**TASK OBJECTIVE**
Please return all of the records that follow, exactly as written.

**DATA EXCERPTS**
###

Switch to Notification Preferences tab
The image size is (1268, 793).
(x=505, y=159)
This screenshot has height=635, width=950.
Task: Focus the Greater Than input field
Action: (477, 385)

###

**TASK OUTPUT**
Switch to Notification Preferences tab
The image size is (1268, 793).
(x=505, y=159)
This screenshot has height=635, width=950.
Task: Focus the Greater Than input field
Action: (477, 385)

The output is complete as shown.